# Moving Sydney to Auckland



## evnz (Jul 24, 2010)

i have not move anything across but i do have a lot to do with vtnz who do certing (not ev's tho mainly imported car )I will ask what is needed here if you would like 
owen


----------



## Andrew Burns (Mar 16, 2011)

Owen, if you could get some local knowledge that would be great.

Looking at the NZ LVVS the only point I can see where my car doesn't currently comply is the requirement for two fuses, one on the positive and one on the negative.

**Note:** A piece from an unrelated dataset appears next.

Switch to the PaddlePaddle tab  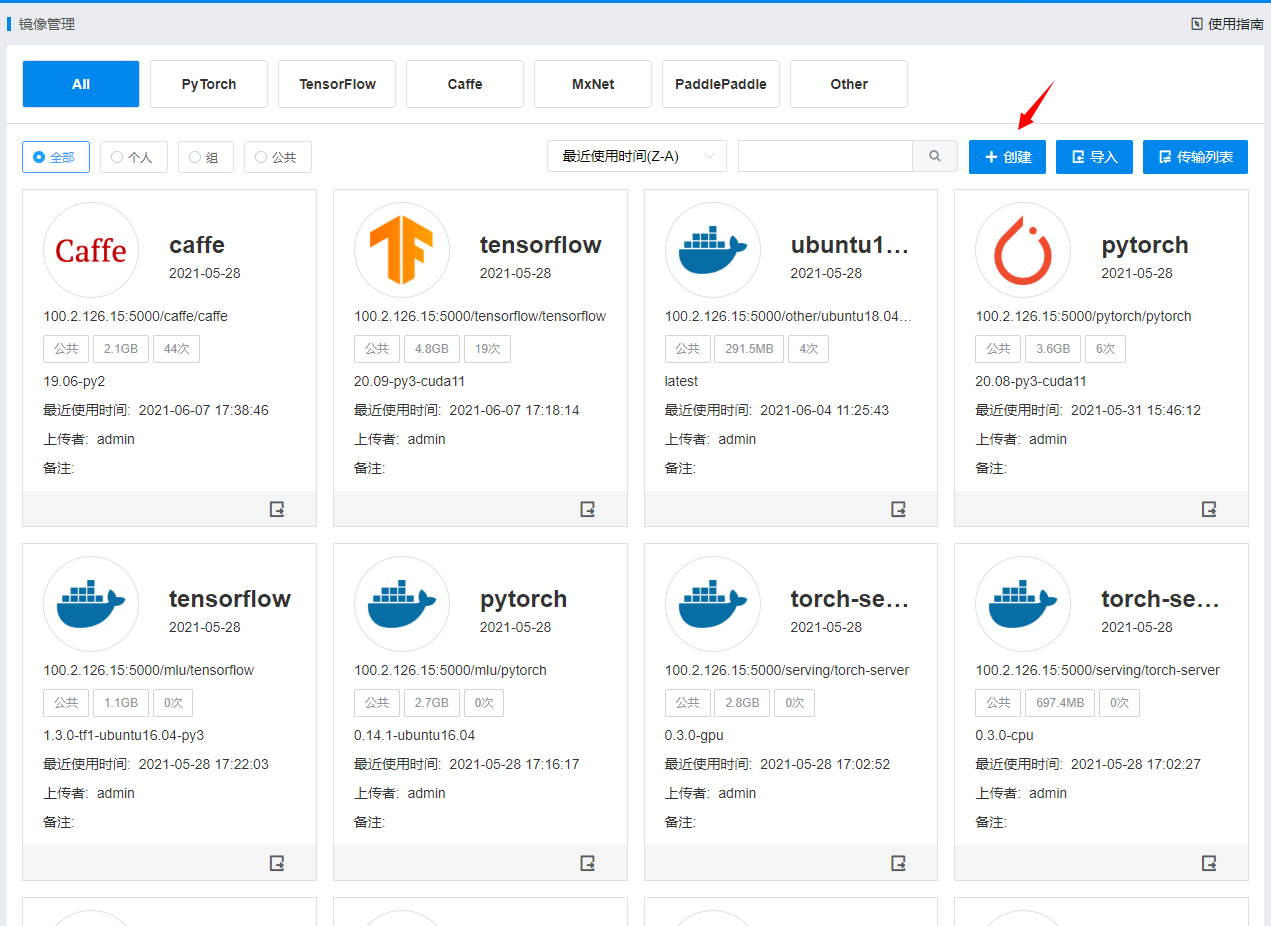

Australian regulations only require one fuse, seems a bit redundant to require two honestly...


----------



## evnz (Jul 24, 2010)

What page i got mine certerfide 14 months ago and i only have one main fuse


----------



## Andrew Burns (Mar 16, 2011)

EVNZ,

Section 2.2 (5)
_The electrical systems within an electrically-powered low volume vehicle must have over-current protection devices that:

...

b) Are mounted as closely as possible to both poles of the power source, but not within a compartment containing venting batteries.

...

f) Protect all connections to the high voltage traction battery and motor wiring, which must include ammeter shunt wiring, volt meter wiring, battery management systems, chargers and heaters.

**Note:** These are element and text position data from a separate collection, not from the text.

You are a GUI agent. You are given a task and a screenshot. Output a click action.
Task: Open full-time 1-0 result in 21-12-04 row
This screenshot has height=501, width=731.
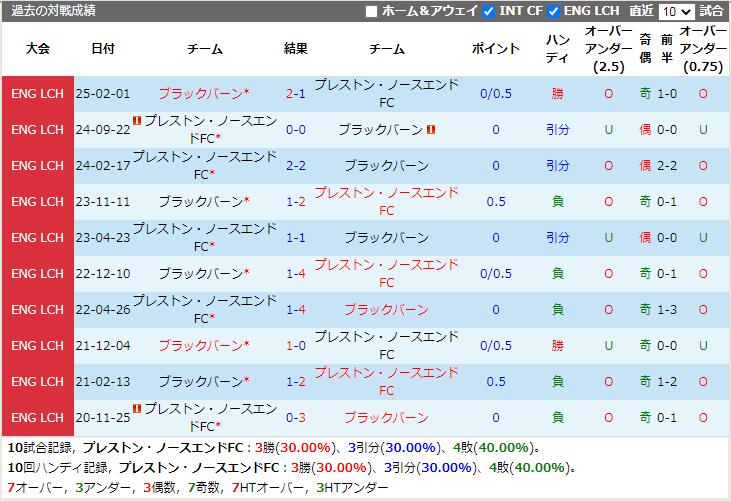(295, 345)
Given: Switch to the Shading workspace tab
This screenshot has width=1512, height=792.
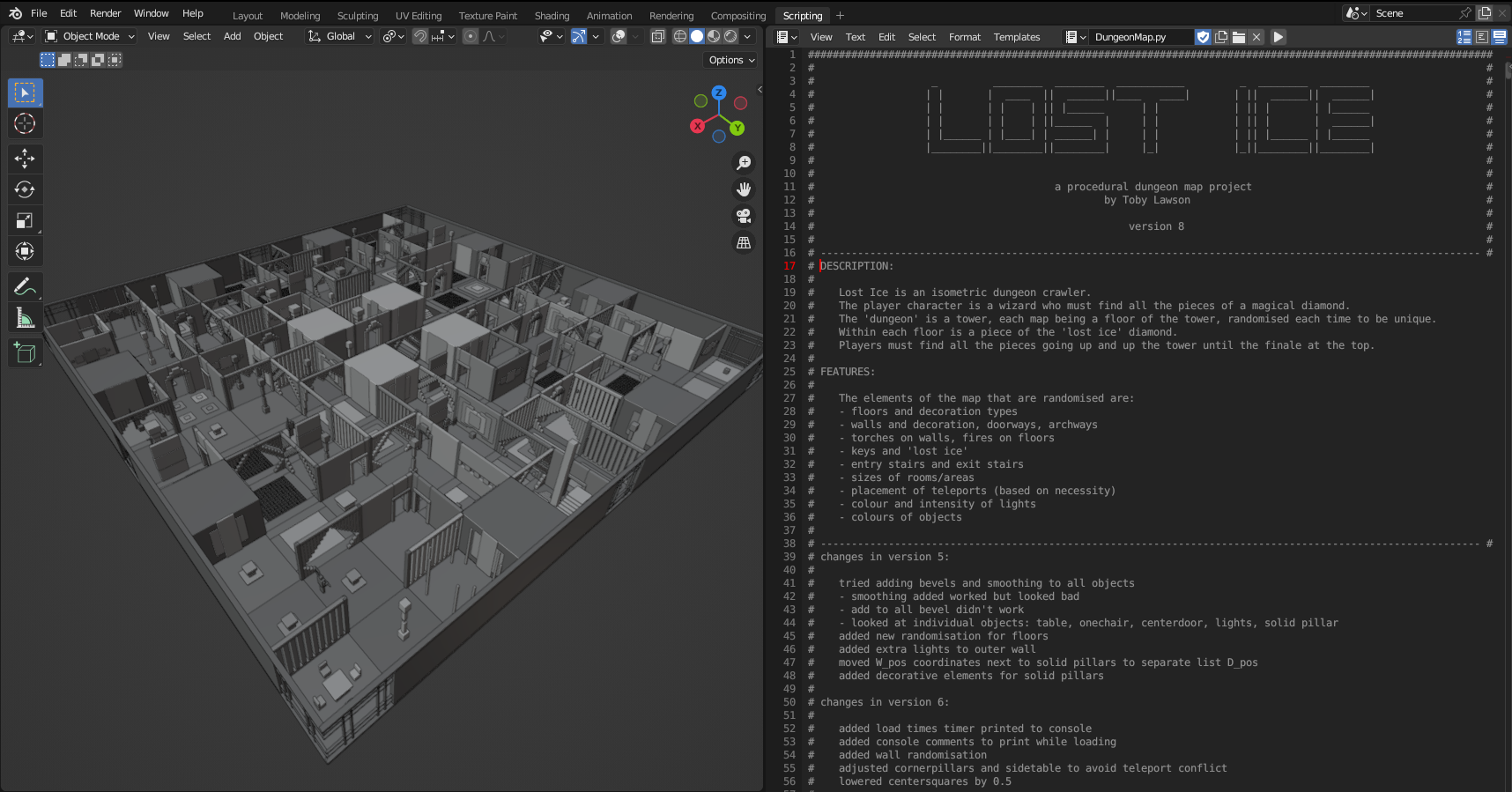Looking at the screenshot, I should click(552, 16).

NOTE 3: Regarding 2.2(5)(f), this means that both the positive and negative connections to the battery pack require overload protection. Battery packs arranged in parallel must be individually protected.

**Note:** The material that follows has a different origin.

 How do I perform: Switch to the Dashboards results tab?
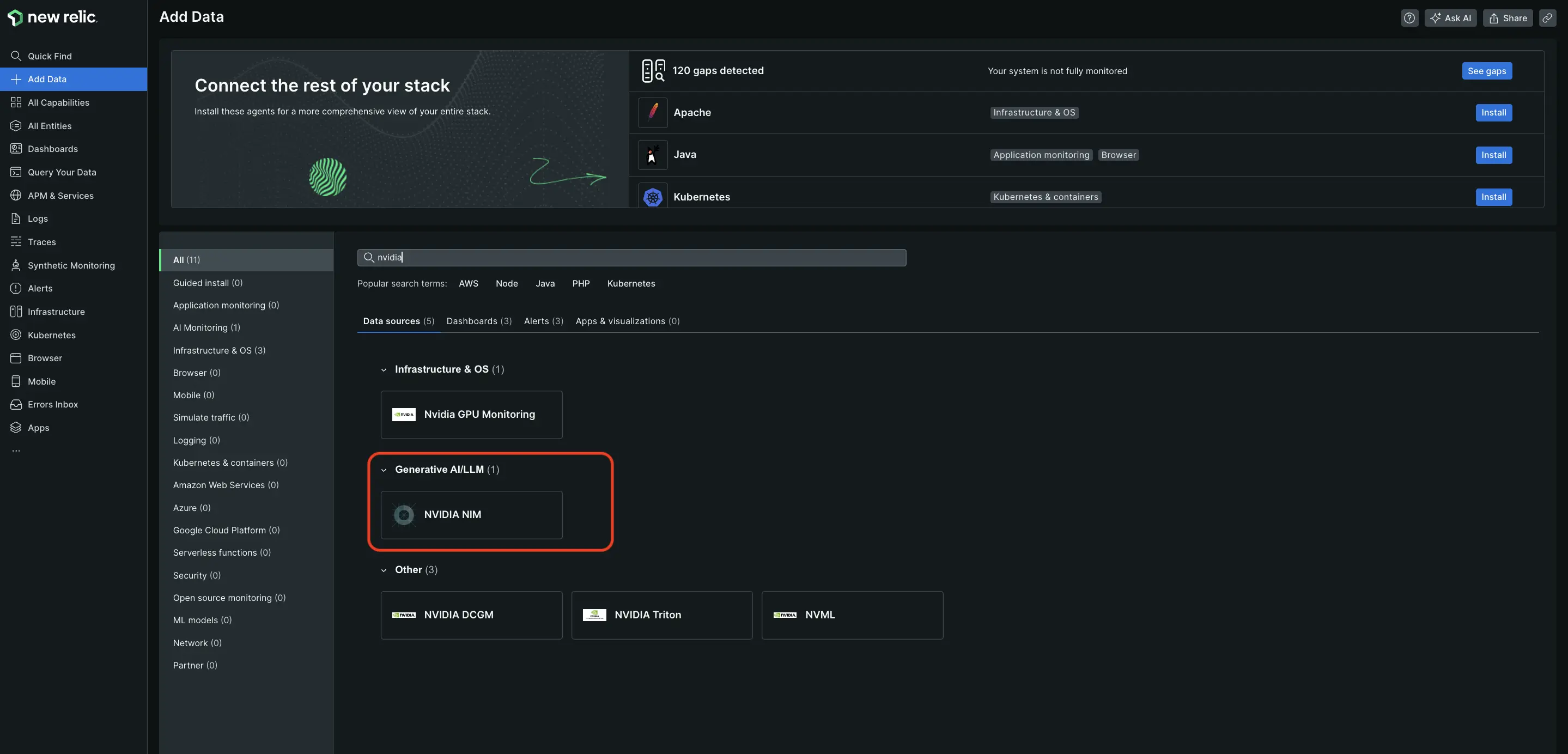478,321
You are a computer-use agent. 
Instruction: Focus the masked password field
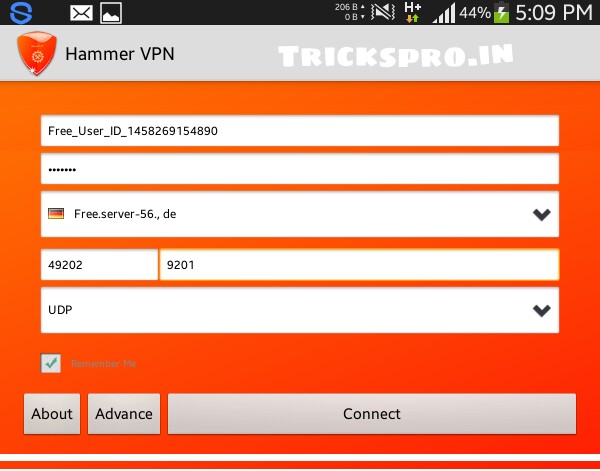coord(300,169)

_I'd much rather not have to fit a second fuse as the one I have in there fits so nicely. Do you think you could argue that the one fuse does act as overload protection for both the positive and negative sides of the battery pack as either way the current will have to flow through the fuse...


----------



## evnz (Jul 24, 2010)

mine is in the middle of the pack but i would not stress about it they will give you a list of things to get done to comply


----------



## Andrew Burns (Mar 16, 2011)

Another question, are engineers in NZ strict about the demisting heat? I took the car to an engineer in Sydney today and came away with a looot of homework. Things like replacing the leaky rear shocks, replacing a slightly noisy rear wheel bearing, changing some bolts holding in the battery box with properly marked high-tensile ones, polishing the headlights etc. I've done pretty much all of these things now however he also wasn't happy with the suction cap heater bar stuck to my windscreen as the demister, he wants whatever system I put in to be at least as good as the factory demister, which is going to be a real pain.


----------



## Duncan (Dec 8, 2008)

Hi Andrew
There may be some variation as you are importing 
But the NZ system for getting a modified (or scratchbuilt) car on the road is simple
About 20 years ago when the government was thinking about "doing something" about all of these modified cars the New Zealand Hot Rod Association (NZHRA) made them an offer
The NZHRA set up the NZ system and wrote the bible - 
The New Zealand Hobby Car Technical Manual
The electric car bit is the bit you have

The process is that you need to find a certifier 
http://www.lvvta.org.nz/contact.html#certifier

These are all "car people" - you will need one with the right code - very few of these guys can certify electrics

Find your certifier and talk to him - I have found the guys I have spoken to to be very friendly and sensible

The question that he will ask about your de-mister is --- DOES IT WORK??

​


----------



## evnz (Jul 24, 2010)

i was lucky as my ute had air con and i just took out the ac raditor (?) between the fan and the heating controls put in a piece of light steel with the two 1000w heaters on it ($30 each 110v ac but they work at 155v dc ok )


----------